Velocity Reviews > Optimize a discovery algorithm

Optimize a discovery algorithm

Keith Thompson
Guest
Posts: n/a

 01-02-2014
Willem <(E-Mail Removed)> writes:
> Keith Thompson wrote:
> ) Johannes Bauer <(E-Mail Removed)> writes:
> )> On 02.01.2014 08:51, pozz wrote:
> )>> I hope binary operations (AND) on 32-bits variables will be much more
> )>> simple for 8-bit core than mathematical comparisons..
> )>
> )> Definitely not. I'd guess exactly the same amount of clock cycles per
> )> operation (four instructions and one conditional branch). You'll see it
> )> if you look at the assembly output via objdump.
> )
> ) I'm not so sure about that.
> )
> ) If the CPU can only perform 8-bit operations (I have no idea whether
> ) that's the case or not), it can do a 32-bit AND, OR, or XOR in 4 8-bit
> ) operations. For arithmetic operations, it has to deal with carry bits
> ) for addition and subtraction, and more complex interactions for
> ) multiplication and division.
>
> The addition and subtraction operations on 8-bit CPU's (or any CPU for that
> matter) already takes the carry bits into account, so 'it has to deal with
> carry bits' has been built into the hardware.

Fair enough; multi-word addition and subtraction (where a "word" is the
size that can be handled by a CPU instruction) are likely to be as fast
as multi-word bitwise operations, assuming that single-word ADD and XOR,
for example, take the same number of clock cycles.

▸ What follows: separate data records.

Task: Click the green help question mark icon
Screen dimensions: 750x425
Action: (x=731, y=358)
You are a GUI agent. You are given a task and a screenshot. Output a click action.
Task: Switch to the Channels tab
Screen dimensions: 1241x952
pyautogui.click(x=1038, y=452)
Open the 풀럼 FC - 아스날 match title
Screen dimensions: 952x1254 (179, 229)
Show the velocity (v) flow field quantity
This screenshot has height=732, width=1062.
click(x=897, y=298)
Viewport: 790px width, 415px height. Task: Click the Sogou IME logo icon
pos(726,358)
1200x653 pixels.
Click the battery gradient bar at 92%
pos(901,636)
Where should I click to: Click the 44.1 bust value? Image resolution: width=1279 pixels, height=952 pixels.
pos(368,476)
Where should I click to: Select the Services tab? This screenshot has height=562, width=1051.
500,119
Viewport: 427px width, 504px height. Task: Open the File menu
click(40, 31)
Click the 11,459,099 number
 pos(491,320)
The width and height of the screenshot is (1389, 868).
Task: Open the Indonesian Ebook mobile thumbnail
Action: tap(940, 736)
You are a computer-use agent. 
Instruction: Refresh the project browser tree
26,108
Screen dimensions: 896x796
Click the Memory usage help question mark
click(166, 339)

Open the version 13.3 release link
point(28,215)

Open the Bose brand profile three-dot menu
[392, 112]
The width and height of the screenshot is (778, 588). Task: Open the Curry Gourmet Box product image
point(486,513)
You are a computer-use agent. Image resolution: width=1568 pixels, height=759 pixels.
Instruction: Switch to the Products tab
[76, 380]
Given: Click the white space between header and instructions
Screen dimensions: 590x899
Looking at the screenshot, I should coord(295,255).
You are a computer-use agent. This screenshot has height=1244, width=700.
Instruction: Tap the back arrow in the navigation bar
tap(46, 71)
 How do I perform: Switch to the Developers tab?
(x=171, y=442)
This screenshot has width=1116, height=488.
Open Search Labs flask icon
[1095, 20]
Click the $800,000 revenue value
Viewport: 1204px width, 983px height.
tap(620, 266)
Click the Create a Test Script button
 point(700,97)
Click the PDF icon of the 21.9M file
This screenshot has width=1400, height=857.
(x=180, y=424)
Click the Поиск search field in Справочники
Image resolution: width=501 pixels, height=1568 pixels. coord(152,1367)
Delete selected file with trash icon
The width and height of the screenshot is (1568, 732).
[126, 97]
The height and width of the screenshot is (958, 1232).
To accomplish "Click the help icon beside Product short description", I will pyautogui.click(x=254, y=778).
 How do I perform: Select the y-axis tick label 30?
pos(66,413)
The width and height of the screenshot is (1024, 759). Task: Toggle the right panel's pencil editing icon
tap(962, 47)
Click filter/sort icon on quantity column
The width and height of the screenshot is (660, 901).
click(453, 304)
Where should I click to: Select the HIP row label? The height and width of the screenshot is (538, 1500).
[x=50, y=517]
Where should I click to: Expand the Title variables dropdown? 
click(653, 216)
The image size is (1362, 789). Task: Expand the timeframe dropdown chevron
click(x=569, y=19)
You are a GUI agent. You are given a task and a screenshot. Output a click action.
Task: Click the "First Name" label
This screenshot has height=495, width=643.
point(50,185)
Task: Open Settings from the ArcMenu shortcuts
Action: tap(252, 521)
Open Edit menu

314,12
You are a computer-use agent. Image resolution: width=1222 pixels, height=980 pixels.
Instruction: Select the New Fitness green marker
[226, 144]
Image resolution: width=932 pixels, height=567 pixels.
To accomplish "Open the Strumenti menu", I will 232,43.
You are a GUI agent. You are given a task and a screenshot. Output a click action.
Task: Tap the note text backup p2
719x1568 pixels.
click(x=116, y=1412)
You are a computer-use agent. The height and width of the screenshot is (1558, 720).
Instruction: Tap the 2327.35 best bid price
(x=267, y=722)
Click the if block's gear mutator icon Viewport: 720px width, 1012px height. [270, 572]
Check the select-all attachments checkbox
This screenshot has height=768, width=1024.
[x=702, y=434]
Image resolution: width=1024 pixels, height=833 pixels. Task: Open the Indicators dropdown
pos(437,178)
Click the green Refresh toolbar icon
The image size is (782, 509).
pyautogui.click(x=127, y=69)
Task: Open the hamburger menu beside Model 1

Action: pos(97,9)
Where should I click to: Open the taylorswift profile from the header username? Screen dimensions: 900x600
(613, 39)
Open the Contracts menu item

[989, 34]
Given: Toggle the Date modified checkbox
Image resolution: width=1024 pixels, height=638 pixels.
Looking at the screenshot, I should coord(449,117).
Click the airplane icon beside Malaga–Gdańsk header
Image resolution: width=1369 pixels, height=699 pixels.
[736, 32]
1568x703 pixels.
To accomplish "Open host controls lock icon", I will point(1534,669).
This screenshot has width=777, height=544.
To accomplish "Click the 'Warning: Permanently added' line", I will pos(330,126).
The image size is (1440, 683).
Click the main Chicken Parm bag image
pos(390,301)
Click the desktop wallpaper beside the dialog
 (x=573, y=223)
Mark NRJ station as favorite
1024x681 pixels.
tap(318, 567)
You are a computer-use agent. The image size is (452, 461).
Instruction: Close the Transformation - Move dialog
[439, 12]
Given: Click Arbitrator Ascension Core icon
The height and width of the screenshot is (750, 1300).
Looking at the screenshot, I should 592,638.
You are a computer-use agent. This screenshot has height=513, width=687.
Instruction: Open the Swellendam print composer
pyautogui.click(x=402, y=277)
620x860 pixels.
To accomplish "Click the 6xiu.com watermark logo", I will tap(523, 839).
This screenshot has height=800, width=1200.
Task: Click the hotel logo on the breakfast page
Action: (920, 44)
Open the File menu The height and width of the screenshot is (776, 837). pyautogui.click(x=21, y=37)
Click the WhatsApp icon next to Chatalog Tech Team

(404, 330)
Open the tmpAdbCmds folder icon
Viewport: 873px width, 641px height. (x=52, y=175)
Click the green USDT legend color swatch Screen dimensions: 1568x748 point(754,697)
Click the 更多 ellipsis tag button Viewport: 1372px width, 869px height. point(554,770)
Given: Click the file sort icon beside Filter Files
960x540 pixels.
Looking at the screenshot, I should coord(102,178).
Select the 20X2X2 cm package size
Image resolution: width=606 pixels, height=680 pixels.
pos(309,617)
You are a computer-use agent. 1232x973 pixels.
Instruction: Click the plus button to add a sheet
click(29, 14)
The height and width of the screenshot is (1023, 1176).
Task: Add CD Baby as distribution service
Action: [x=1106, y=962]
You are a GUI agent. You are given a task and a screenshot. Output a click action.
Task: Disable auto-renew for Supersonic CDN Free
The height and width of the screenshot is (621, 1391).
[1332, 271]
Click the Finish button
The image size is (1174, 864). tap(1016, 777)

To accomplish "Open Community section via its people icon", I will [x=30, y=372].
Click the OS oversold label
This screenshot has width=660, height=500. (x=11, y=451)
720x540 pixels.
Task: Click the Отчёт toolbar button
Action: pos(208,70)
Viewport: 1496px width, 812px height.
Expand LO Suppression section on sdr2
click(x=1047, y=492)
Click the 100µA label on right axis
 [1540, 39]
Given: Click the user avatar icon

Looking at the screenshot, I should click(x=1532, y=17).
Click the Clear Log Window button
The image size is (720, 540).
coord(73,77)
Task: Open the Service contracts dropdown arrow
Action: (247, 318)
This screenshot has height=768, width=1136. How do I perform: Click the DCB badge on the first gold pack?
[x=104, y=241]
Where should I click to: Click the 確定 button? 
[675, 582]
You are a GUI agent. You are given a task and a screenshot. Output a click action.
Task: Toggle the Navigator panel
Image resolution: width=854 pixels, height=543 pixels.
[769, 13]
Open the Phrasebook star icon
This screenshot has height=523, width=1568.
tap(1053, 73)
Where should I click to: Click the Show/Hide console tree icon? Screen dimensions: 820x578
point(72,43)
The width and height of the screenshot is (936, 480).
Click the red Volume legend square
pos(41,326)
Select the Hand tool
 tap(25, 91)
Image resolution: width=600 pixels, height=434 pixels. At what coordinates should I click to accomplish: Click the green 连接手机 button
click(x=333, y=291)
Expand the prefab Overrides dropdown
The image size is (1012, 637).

Multiplication and division are another story.

--
Keith Thompson (The_Other_Keith) http://www.velocityreviews.com/forums/(E-Mail Removed) <http://www.ghoti.net/~kst>
Working, but not speaking, for JetHead Development, Inc.
"We must do something. This is something. Therefore, we must do this."
-- Antony Jay and Jonathan Lynn, "Yes Minister"

pozz
Guest
Posts: n/a

 01-02-2014
Il 02/01/2014 23:05, Robert Wessel ha scritto:
>> It's very similar to my algorithm except for two things.
>> You use a numerical min..max range and I use bitmask, but it is
>> equivalent (see above).
>> You don't repeat the entire process from the beginning, but you continue
>> querying remaining subranges until the last one. This is the complex
>> job I'm not able to make and it is my true question of my original post:
>> how to implement the discovery algorithm without needing to restart from
>> the beginning (and without using recursion). It's strictly a
>> programming problem, related to C language.

>
> The advantage of using ranges is that you can eliminate a found device
> from a range fairly easily, and the continue checking on either side
> of that found device.

I think it's the same for bitwise ranges.

>> I agree with you. Indeed I have chosen to use your tecnique, but now I
>> have to implement it

>
> Well, in pseudocode:
>
> struct {first, last} stack[33];
> // (stack levels need to match number of bits in serial #s + 1)
> [...]

But you are using a "custom stack", 33 elements wide! It's a lot of
memory space lost (64 * 33 = 2kB!!). I can't statically allocate that
space in my AVR8 microcontroller. It's better to shoot a discovered
slave and restart the algorithm from the beginning: more queries so more
time to complete, but much less RAM requirements.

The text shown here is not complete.